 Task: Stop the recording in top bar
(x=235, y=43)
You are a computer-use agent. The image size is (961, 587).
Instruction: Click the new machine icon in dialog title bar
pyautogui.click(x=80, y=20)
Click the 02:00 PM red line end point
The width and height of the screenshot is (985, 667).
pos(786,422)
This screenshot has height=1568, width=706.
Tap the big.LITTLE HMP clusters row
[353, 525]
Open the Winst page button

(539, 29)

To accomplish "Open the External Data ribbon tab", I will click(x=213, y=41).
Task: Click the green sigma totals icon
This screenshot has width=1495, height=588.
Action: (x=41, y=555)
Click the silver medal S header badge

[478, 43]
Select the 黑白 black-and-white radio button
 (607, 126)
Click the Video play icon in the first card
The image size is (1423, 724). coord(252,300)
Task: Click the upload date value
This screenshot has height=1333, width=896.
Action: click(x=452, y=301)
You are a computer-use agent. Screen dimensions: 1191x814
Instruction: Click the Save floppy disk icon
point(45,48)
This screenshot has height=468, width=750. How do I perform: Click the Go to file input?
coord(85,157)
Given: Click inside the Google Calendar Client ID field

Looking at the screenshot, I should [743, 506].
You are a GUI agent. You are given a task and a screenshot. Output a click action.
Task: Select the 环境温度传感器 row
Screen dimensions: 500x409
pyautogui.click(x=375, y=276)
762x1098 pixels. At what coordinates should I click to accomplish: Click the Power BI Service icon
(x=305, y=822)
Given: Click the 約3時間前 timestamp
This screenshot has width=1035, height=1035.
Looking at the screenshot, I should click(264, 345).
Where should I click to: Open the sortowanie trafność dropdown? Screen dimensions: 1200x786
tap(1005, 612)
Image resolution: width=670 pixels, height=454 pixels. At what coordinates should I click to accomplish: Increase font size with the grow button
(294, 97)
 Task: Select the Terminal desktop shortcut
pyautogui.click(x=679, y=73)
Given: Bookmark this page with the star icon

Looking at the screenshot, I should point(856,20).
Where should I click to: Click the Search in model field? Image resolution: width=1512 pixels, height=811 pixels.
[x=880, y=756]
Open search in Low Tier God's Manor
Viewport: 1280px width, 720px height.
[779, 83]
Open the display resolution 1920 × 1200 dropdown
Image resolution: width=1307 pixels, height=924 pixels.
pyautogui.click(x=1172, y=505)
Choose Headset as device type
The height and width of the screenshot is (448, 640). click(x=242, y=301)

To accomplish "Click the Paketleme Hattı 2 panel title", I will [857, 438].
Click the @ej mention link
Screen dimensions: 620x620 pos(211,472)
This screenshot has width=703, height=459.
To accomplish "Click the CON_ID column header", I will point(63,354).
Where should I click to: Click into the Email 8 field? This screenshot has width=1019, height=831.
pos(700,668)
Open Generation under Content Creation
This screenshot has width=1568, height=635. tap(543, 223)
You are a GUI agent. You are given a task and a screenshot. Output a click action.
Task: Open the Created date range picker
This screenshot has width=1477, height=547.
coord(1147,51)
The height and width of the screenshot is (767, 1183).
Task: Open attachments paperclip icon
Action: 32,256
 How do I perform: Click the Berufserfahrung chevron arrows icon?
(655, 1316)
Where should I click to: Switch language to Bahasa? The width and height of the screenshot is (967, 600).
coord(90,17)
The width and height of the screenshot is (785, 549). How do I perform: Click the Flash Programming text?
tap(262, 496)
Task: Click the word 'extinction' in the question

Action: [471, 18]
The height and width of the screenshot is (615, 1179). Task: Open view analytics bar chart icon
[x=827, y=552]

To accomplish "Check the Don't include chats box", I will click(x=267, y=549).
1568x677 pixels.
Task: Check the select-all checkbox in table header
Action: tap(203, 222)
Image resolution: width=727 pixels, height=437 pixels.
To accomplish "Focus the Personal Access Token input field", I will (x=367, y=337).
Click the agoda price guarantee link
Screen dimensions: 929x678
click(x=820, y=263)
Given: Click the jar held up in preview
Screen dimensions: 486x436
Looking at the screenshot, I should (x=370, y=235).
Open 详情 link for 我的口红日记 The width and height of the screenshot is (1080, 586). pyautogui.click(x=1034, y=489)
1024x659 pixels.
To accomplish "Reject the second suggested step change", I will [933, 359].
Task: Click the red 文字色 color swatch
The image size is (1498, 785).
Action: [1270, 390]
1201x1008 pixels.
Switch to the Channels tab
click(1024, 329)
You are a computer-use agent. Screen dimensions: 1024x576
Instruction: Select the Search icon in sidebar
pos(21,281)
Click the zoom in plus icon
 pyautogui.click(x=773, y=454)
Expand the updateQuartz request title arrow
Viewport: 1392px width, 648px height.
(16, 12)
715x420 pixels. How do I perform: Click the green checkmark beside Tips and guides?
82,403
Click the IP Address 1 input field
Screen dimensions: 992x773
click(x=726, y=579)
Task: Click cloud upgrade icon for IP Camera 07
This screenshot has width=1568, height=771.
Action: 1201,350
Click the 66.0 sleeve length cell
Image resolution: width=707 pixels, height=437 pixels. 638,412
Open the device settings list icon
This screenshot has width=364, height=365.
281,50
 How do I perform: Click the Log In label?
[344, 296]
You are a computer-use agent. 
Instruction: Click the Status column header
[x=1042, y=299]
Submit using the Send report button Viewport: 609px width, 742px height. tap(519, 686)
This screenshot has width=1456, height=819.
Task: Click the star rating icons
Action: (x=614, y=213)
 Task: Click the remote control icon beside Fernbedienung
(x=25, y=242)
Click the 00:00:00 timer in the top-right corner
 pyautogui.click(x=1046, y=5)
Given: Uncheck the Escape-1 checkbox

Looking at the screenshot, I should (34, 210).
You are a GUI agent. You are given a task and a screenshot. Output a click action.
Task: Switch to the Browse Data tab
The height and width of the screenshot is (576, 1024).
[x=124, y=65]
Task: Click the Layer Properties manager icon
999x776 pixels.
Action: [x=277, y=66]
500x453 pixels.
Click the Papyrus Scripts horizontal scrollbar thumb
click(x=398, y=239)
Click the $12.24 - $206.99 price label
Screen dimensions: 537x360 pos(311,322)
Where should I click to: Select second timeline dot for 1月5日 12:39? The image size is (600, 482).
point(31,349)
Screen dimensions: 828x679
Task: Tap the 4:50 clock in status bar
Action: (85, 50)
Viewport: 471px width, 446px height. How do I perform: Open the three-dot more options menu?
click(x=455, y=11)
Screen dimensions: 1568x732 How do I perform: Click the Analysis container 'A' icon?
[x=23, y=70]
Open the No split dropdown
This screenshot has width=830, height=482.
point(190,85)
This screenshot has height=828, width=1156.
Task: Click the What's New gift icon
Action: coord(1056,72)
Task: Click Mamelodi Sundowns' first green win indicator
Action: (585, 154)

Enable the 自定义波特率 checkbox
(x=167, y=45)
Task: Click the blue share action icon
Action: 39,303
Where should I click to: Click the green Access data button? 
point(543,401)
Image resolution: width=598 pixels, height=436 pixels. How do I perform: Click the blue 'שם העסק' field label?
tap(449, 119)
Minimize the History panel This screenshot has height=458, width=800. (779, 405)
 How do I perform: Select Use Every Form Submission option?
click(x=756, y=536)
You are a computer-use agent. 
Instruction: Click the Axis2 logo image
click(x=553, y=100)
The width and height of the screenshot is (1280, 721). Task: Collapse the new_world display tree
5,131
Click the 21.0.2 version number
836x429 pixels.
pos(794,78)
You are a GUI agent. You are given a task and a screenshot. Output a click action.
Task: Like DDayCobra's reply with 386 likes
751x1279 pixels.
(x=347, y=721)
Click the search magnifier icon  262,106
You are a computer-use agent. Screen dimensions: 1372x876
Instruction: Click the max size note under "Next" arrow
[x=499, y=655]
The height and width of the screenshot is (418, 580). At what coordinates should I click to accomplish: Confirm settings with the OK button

• [Task to complete] Your answer must consist of every line above, transcribed verbatim.

• [Written reply]
 Task: Stop the recording in top bar
(x=235, y=43)
You are a computer-use agent. The image size is (961, 587).
Instruction: Click the new machine icon in dialog title bar
pyautogui.click(x=80, y=20)
Click the 02:00 PM red line end point
The width and height of the screenshot is (985, 667).
pos(786,422)
This screenshot has height=1568, width=706.
Tap the big.LITTLE HMP clusters row
[353, 525]
Open the Winst page button

(539, 29)

To accomplish "Open the External Data ribbon tab", I will click(x=213, y=41).
Task: Click the green sigma totals icon
This screenshot has width=1495, height=588.
Action: (x=41, y=555)
Click the silver medal S header badge

[478, 43]
Select the 黑白 black-and-white radio button
 (607, 126)
Click the Video play icon in the first card
The image size is (1423, 724). coord(252,300)
Task: Click the upload date value
This screenshot has height=1333, width=896.
Action: click(x=452, y=301)
You are a computer-use agent. Screen dimensions: 1191x814
Instruction: Click the Save floppy disk icon
point(45,48)
This screenshot has height=468, width=750. How do I perform: Click the Go to file input?
coord(85,157)
Given: Click inside the Google Calendar Client ID field

Looking at the screenshot, I should [743, 506].
You are a GUI agent. You are given a task and a screenshot. Output a click action.
Task: Select the 环境温度传感器 row
Screen dimensions: 500x409
pyautogui.click(x=375, y=276)
762x1098 pixels. At what coordinates should I click to accomplish: Click the Power BI Service icon
(x=305, y=822)
Given: Click the 約3時間前 timestamp
This screenshot has width=1035, height=1035.
Looking at the screenshot, I should click(264, 345).
Where should I click to: Open the sortowanie trafność dropdown? Screen dimensions: 1200x786
tap(1005, 612)
Image resolution: width=670 pixels, height=454 pixels. At what coordinates should I click to accomplish: Increase font size with the grow button
(294, 97)
 Task: Select the Terminal desktop shortcut
pyautogui.click(x=679, y=73)
Given: Bookmark this page with the star icon

Looking at the screenshot, I should point(856,20).
Where should I click to: Click the Search in model field? Image resolution: width=1512 pixels, height=811 pixels.
[x=880, y=756]
Open search in Low Tier God's Manor
Viewport: 1280px width, 720px height.
[779, 83]
Open the display resolution 1920 × 1200 dropdown
Image resolution: width=1307 pixels, height=924 pixels.
pyautogui.click(x=1172, y=505)
Choose Headset as device type
The height and width of the screenshot is (448, 640). click(x=242, y=301)

To accomplish "Click the Paketleme Hattı 2 panel title", I will [857, 438].
Click the @ej mention link
Screen dimensions: 620x620 pos(211,472)
This screenshot has width=703, height=459.
To accomplish "Click the CON_ID column header", I will point(63,354).
Where should I click to: Click into the Email 8 field? This screenshot has width=1019, height=831.
pos(700,668)
Open Generation under Content Creation
This screenshot has width=1568, height=635. tap(543, 223)
You are a GUI agent. You are given a task and a screenshot. Output a click action.
Task: Open the Created date range picker
This screenshot has width=1477, height=547.
coord(1147,51)
The height and width of the screenshot is (767, 1183).
Task: Open attachments paperclip icon
Action: 32,256
 How do I perform: Click the Berufserfahrung chevron arrows icon?
(655, 1316)
Where should I click to: Switch language to Bahasa? The width and height of the screenshot is (967, 600).
coord(90,17)
The width and height of the screenshot is (785, 549). How do I perform: Click the Flash Programming text?
tap(262, 496)
Task: Click the word 'extinction' in the question

Action: [471, 18]
The height and width of the screenshot is (615, 1179). Task: Open view analytics bar chart icon
[x=827, y=552]

To accomplish "Check the Don't include chats box", I will click(x=267, y=549).
1568x677 pixels.
Task: Check the select-all checkbox in table header
Action: tap(203, 222)
Image resolution: width=727 pixels, height=437 pixels.
To accomplish "Focus the Personal Access Token input field", I will (x=367, y=337).
Click the agoda price guarantee link
Screen dimensions: 929x678
click(x=820, y=263)
Given: Click the jar held up in preview
Screen dimensions: 486x436
Looking at the screenshot, I should (x=370, y=235).
Open 详情 link for 我的口红日记 The width and height of the screenshot is (1080, 586). pyautogui.click(x=1034, y=489)
1024x659 pixels.
To accomplish "Reject the second suggested step change", I will [933, 359].
Task: Click the red 文字色 color swatch
The image size is (1498, 785).
Action: [1270, 390]
1201x1008 pixels.
Switch to the Channels tab
click(1024, 329)
You are a computer-use agent. Screen dimensions: 1024x576
Instruction: Select the Search icon in sidebar
pos(21,281)
Click the zoom in plus icon
 pyautogui.click(x=773, y=454)
Expand the updateQuartz request title arrow
Viewport: 1392px width, 648px height.
(16, 12)
715x420 pixels. How do I perform: Click the green checkmark beside Tips and guides?
82,403
Click the IP Address 1 input field
Screen dimensions: 992x773
click(x=726, y=579)
Task: Click cloud upgrade icon for IP Camera 07
This screenshot has width=1568, height=771.
Action: 1201,350
Click the 66.0 sleeve length cell
Image resolution: width=707 pixels, height=437 pixels. 638,412
Open the device settings list icon
This screenshot has width=364, height=365.
281,50
 How do I perform: Click the Log In label?
[344, 296]
You are a computer-use agent. 
Instruction: Click the Status column header
[x=1042, y=299]
Submit using the Send report button Viewport: 609px width, 742px height. tap(519, 686)
This screenshot has width=1456, height=819.
Task: Click the star rating icons
Action: (x=614, y=213)
 Task: Click the remote control icon beside Fernbedienung
(x=25, y=242)
Click the 00:00:00 timer in the top-right corner
 pyautogui.click(x=1046, y=5)
Given: Uncheck the Escape-1 checkbox

Looking at the screenshot, I should (34, 210).
You are a GUI agent. You are given a task and a screenshot. Output a click action.
Task: Switch to the Browse Data tab
The height and width of the screenshot is (576, 1024).
[x=124, y=65]
Task: Click the Layer Properties manager icon
999x776 pixels.
Action: [x=277, y=66]
500x453 pixels.
Click the Papyrus Scripts horizontal scrollbar thumb
click(x=398, y=239)
Click the $12.24 - $206.99 price label
Screen dimensions: 537x360 pos(311,322)
Where should I click to: Select second timeline dot for 1月5日 12:39? The image size is (600, 482).
point(31,349)
Screen dimensions: 828x679
Task: Tap the 4:50 clock in status bar
Action: (85, 50)
Viewport: 471px width, 446px height. How do I perform: Open the three-dot more options menu?
click(x=455, y=11)
Screen dimensions: 1568x732 How do I perform: Click the Analysis container 'A' icon?
[x=23, y=70]
Open the No split dropdown
This screenshot has width=830, height=482.
point(190,85)
This screenshot has height=828, width=1156.
Task: Click the What's New gift icon
Action: coord(1056,72)
Task: Click Mamelodi Sundowns' first green win indicator
Action: (585, 154)

Enable the 自定义波特率 checkbox
(x=167, y=45)
Task: Click the blue share action icon
Action: 39,303
Where should I click to: Click the green Access data button? 
point(543,401)
Image resolution: width=598 pixels, height=436 pixels. How do I perform: Click the blue 'שם העסק' field label?
tap(449, 119)
Minimize the History panel This screenshot has height=458, width=800. (779, 405)
 How do I perform: Select Use Every Form Submission option?
click(x=756, y=536)
You are a computer-use agent. 
Instruction: Click the Axis2 logo image
click(x=553, y=100)
The width and height of the screenshot is (1280, 721). Task: Collapse the new_world display tree
5,131
Click the 21.0.2 version number
836x429 pixels.
pos(794,78)
You are a GUI agent. You are given a task and a screenshot. Output a click action.
Task: Like DDayCobra's reply with 386 likes
751x1279 pixels.
(x=347, y=721)
Click the search magnifier icon  262,106
You are a computer-use agent. Screen dimensions: 1372x876
Instruction: Click the max size note under "Next" arrow
[x=499, y=655]
The height and width of the screenshot is (418, 580). At what coordinates should I click to accomplish: Confirm settings with the OK button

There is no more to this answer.